Comparison is often made between Japan and India. In both countries enormous social changes are taking place; in both, Eastern and Western civilizations are in contact and in conflict. The differences, however, are even more striking than the likenesses. Most conspicuous is the fact that whereas, in India, the changes in civilization are due almost wholly to the force and rule of the conquering race, in Japan these changes are spontaneous, attributable entirely to the desire and initiative of the native rulers. This difference is fundamental and vital. The evolution of society in India is to a large degree compulsory; in a true sense it is an artificial evolution. In Japan, on the other hand, evolution is natural. There has not been the slightest physical compulsion laid on her from without. With two rare exceptions, Japan has never heard the boom of foreign cannon carrying destruction to her people. During these years of change, there have been none but Japanese rulers, and such has been the case throughout the entire period of Japanese history.

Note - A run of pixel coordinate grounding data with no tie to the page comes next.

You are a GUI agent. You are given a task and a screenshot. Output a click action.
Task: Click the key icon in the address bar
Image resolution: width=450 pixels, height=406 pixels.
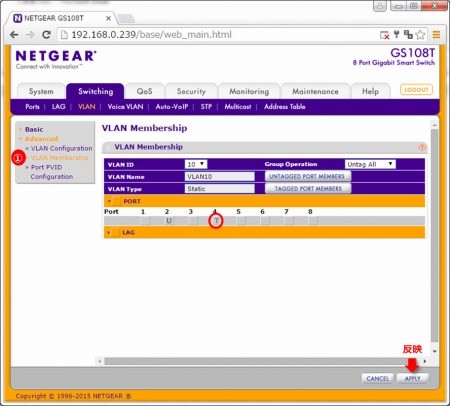click(396, 34)
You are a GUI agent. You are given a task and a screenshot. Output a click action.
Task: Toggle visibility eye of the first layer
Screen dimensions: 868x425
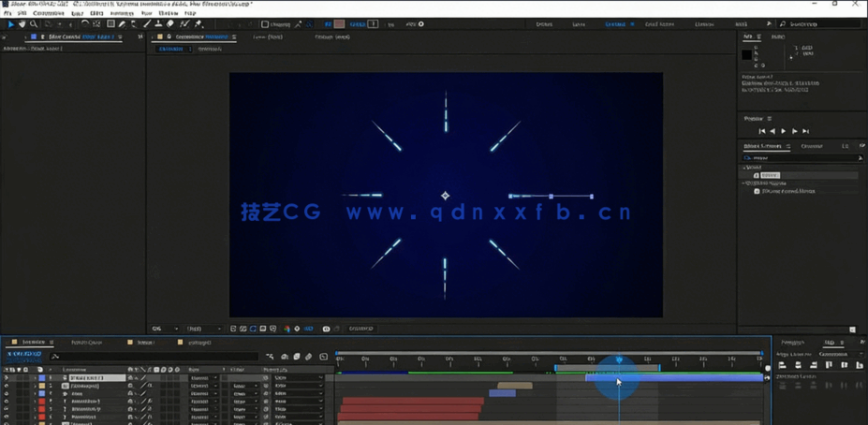[x=7, y=378]
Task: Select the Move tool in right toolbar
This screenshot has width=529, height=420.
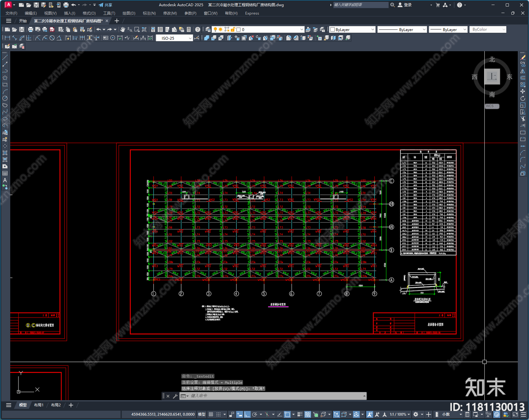Action: coord(523,92)
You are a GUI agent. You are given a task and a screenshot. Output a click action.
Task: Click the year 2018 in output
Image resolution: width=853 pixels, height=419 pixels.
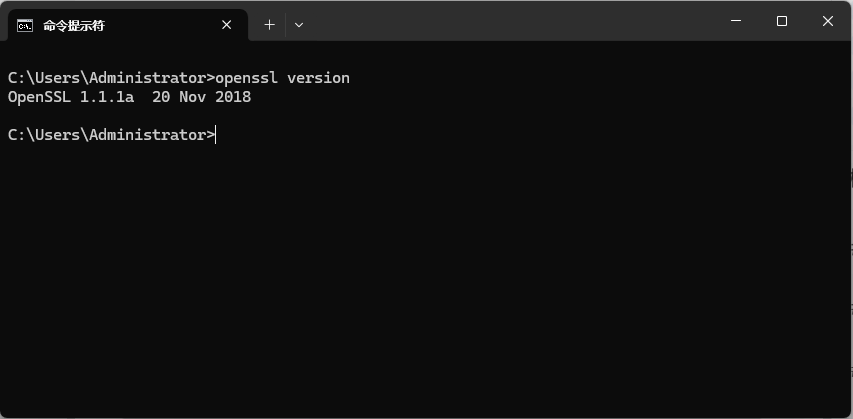point(233,97)
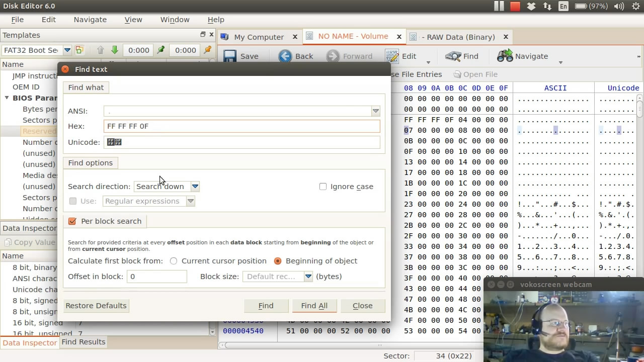Viewport: 644px width, 362px height.
Task: Click the Edit pencil icon in toolbar
Action: click(392, 56)
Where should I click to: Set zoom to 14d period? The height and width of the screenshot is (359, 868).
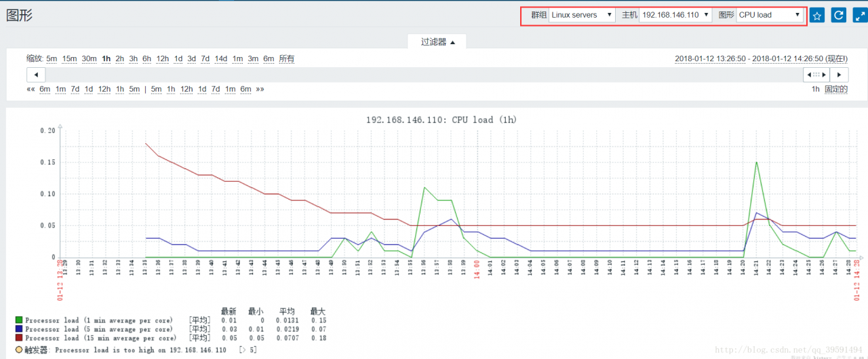[221, 59]
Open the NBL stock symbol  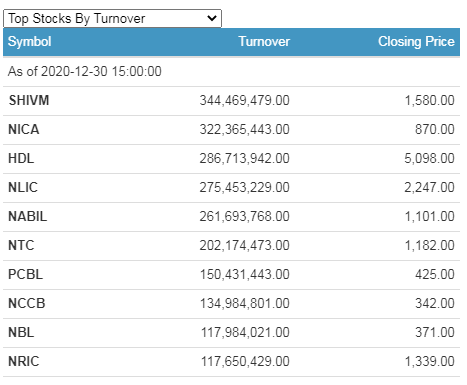pyautogui.click(x=21, y=332)
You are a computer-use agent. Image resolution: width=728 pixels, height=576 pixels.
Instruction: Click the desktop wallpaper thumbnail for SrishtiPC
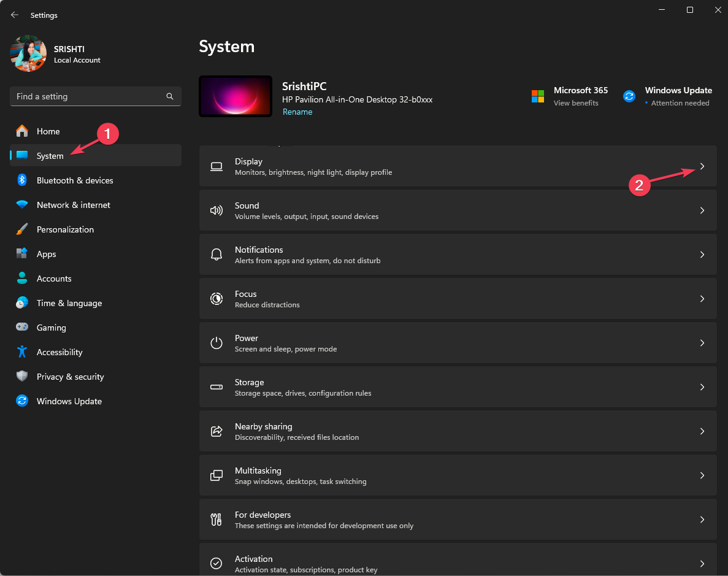[236, 96]
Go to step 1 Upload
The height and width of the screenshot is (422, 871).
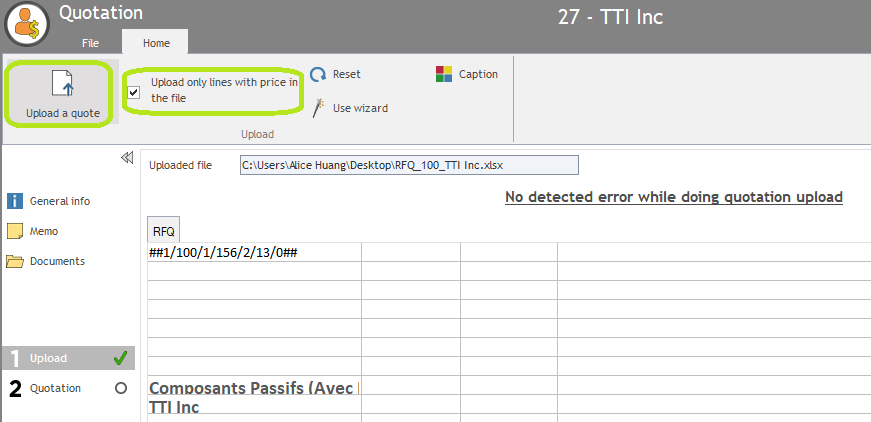(x=48, y=358)
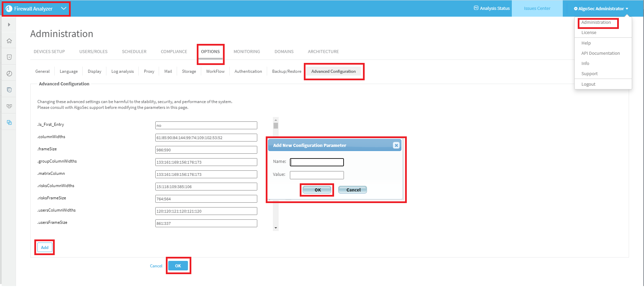Click the Name field in the dialog
This screenshot has height=300, width=644.
pyautogui.click(x=317, y=162)
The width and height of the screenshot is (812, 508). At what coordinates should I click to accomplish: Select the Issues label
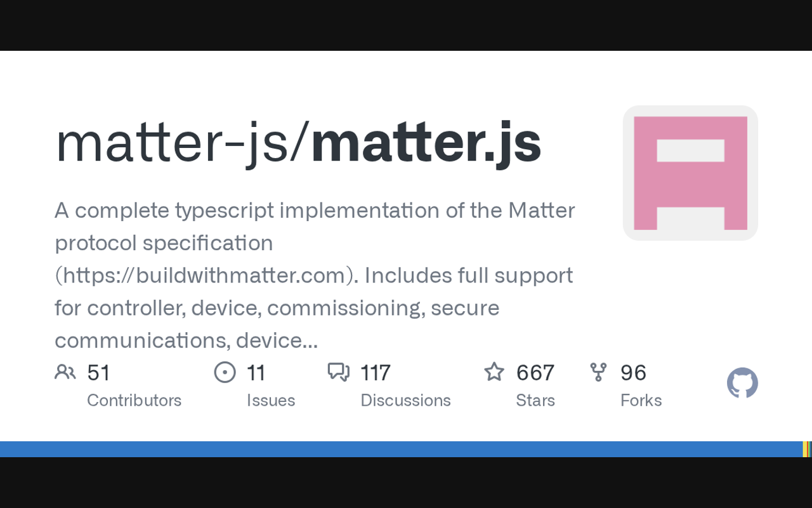tap(271, 400)
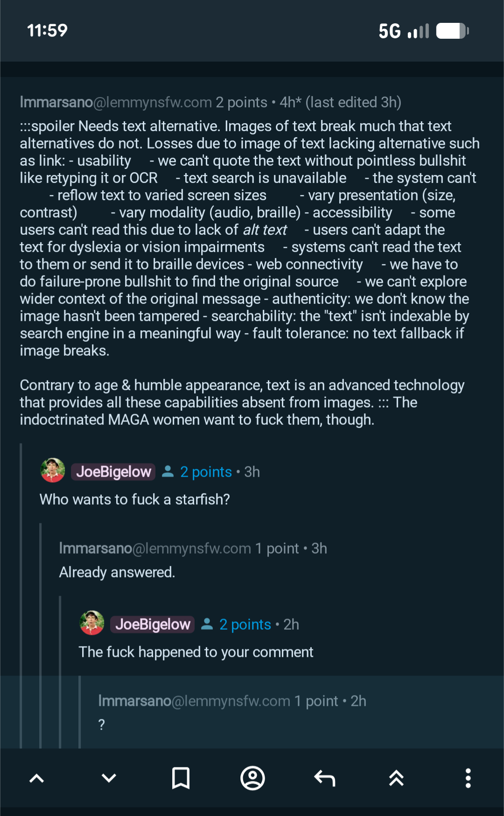Tap JoeBigelow's avatar on starfish comment
Screen dimensions: 504x816
tap(53, 471)
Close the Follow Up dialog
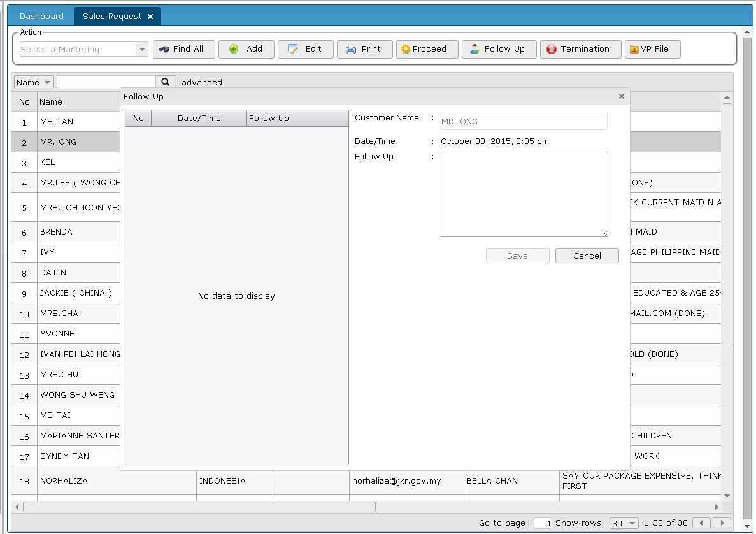This screenshot has width=756, height=534. click(621, 97)
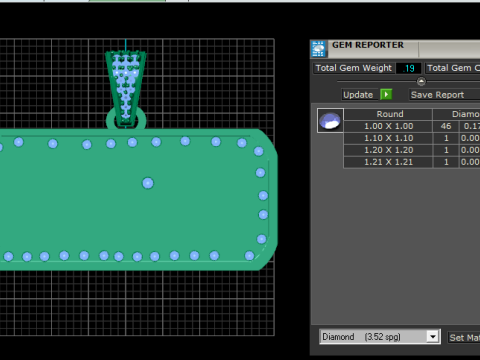Click the Total Gem Weight value field
Viewport: 480px width, 360px height.
pos(409,68)
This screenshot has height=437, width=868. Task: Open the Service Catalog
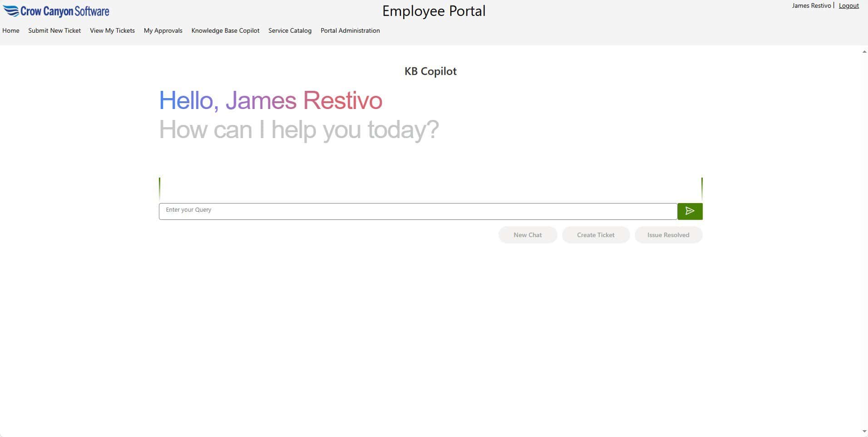point(290,30)
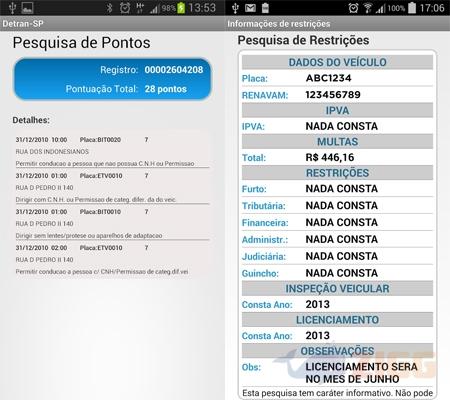
Task: Tap the blue Registro and Pontuação Total card
Action: (113, 79)
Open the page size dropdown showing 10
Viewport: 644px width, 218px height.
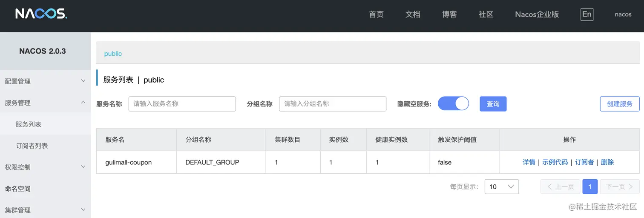point(501,186)
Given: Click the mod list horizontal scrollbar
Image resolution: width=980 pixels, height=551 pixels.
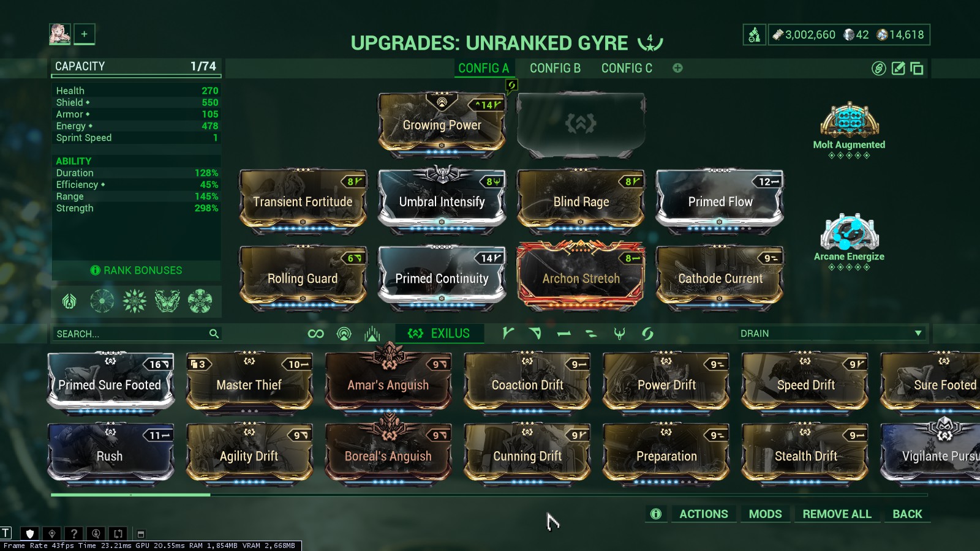Looking at the screenshot, I should coord(489,495).
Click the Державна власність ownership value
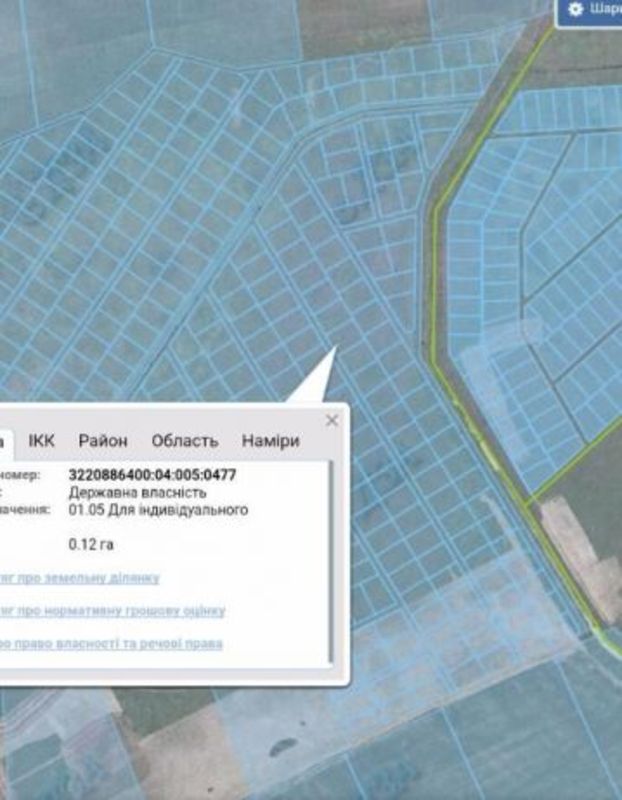622x800 pixels. tap(137, 492)
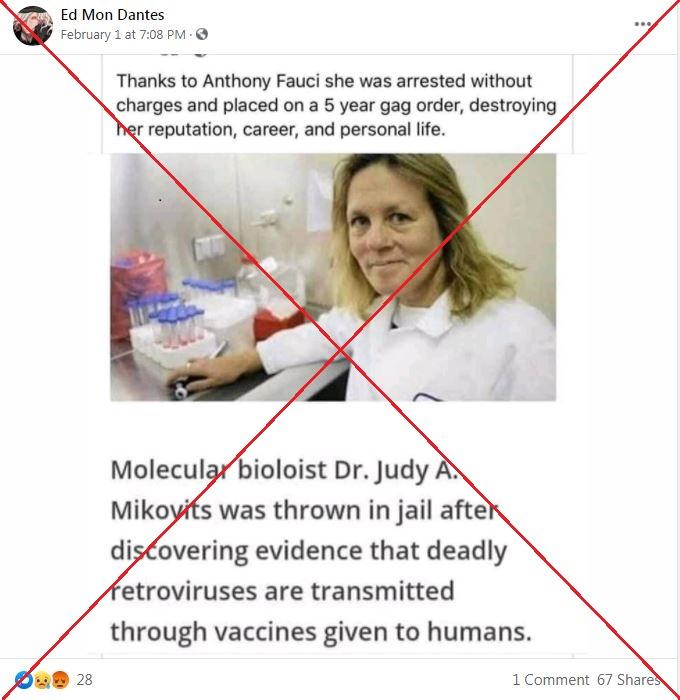Click the Ed Mon Dantes name link

[x=113, y=15]
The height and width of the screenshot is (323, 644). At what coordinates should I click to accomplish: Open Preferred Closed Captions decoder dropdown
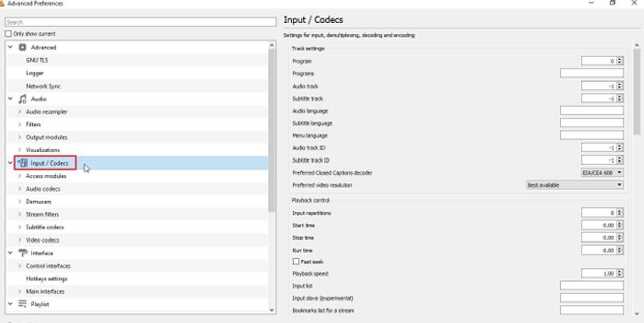tap(600, 173)
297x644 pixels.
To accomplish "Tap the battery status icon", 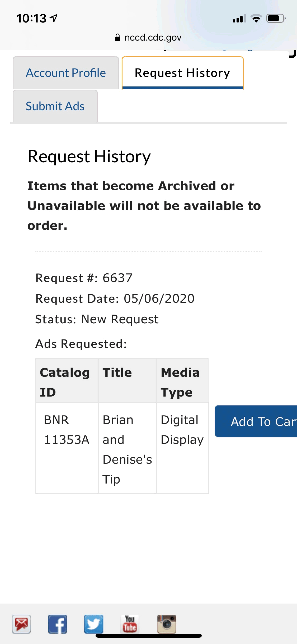I will coord(276,19).
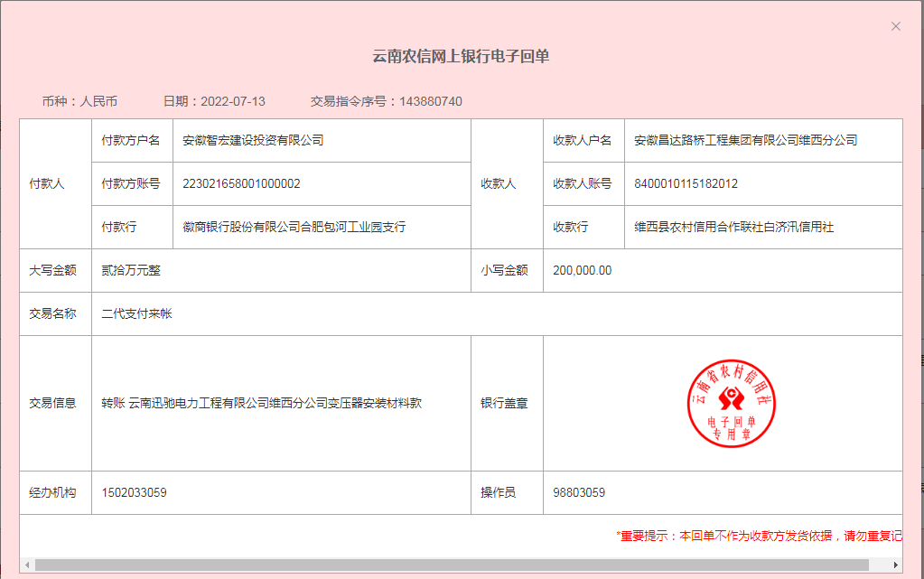The image size is (924, 579).
Task: Click the scrollbar right arrow
Action: (x=897, y=565)
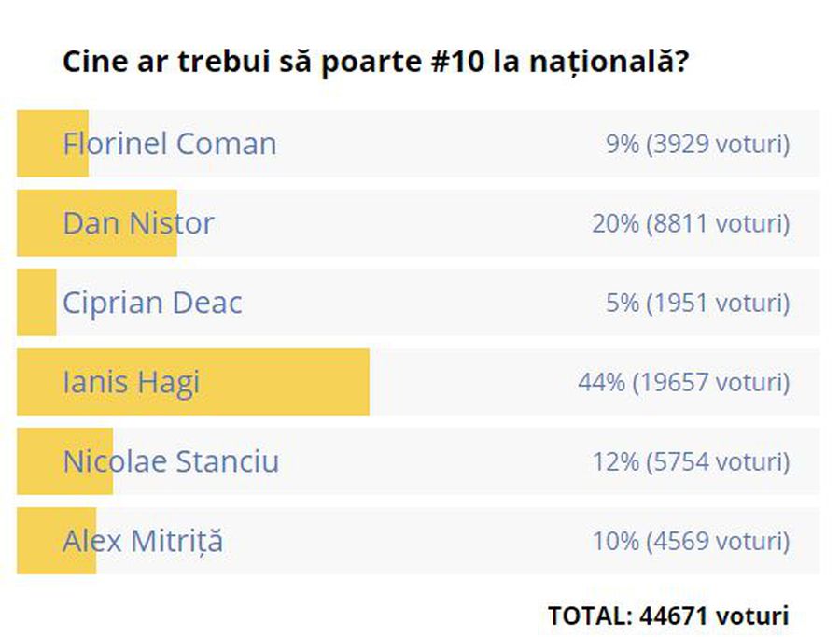The image size is (840, 637).
Task: Click the yellow progress bar of Dan Nistor
Action: (96, 223)
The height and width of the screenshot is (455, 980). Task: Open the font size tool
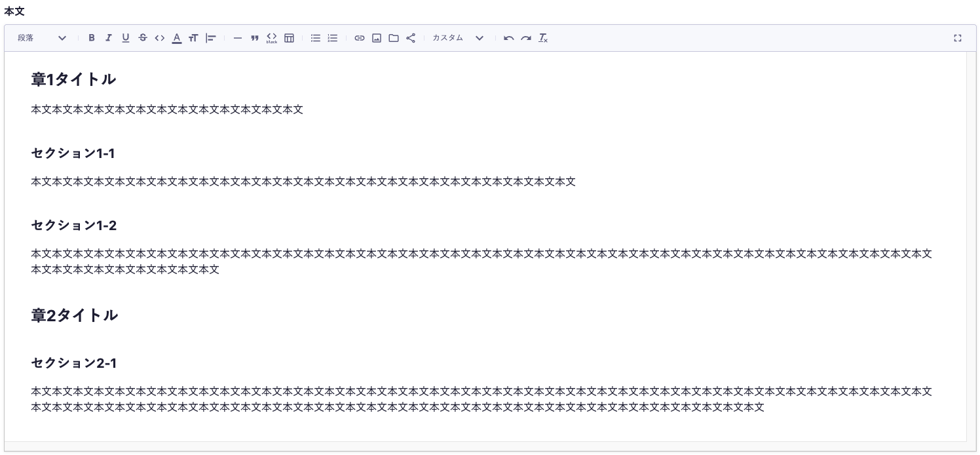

Their native rulers have introduced changes such as foreign rulers would hardly have ventured upon. The adoption of the Chinese language, literature, and religions from ten to twelve centuries ago, was not occasioned by a military occupancy of Japanese soil by invaders from China. It was due absolutely to the free choice of their versatile people, as free and voluntary as was the adoption by Rome of Greek literature and standards of learning. The modern choice of Western material civilization no doubt had elements of fear as motive power. But impulsion through a knowledge of conditions differs radically from compulsion exercised by a foreign military occupancy. India illustrates the latter; Japan, the former.

Japan and her people manifest amazing contrasts. Never, on the one hand, has a nation been so free from foreign military occupancy throughout a history covering more than fifteen centuries, and at the same time, been so influenced by and even subject to foreign psychical environment. What was the fact in ancient times is the fact to-day. The dominance of China and India has been largely displaced by that of Europe. Western literature, language, and science, and even customs, are being welcomed by Japan, and are working their inevitable effects. But it is all perfectly natural, perfectly spontaneous. The present choice by Japan of modern science and education and methods and principles of government and nineteenth-century literature and law—in a word, of Occidental civilization—is not due to any artificial pressure or military occupancy. But the choice and the consequent evolution are wholly due to the free act of the people. In this, as in several other respects, Japan reminds us of ancient Greece. Dr. Menzies, in his "History of Religion," says: "Greece was not conquered from the East, but stirred to new life by the communication of new ideas." Free choice has made Japan reject Chinese astronomy, surgery, medicine, and jurisprudence. The early choice to admit foreigners to Japan to trade may have been made entirely through fear, but is now accepted and justified by reason and choice.

The true explanation, therefore, of the recent and rapid rise of Japan to power and reputation, is to be found, not in the externals of her civilization, not in the pressure of foreign governments, but rather in the inherited mental and temperamental characteristics, reacting on the new and stimulating environment, and working along the lines of true evolution. Japan has not "jumped out of her skin," but a new vitality has given that skin a new color.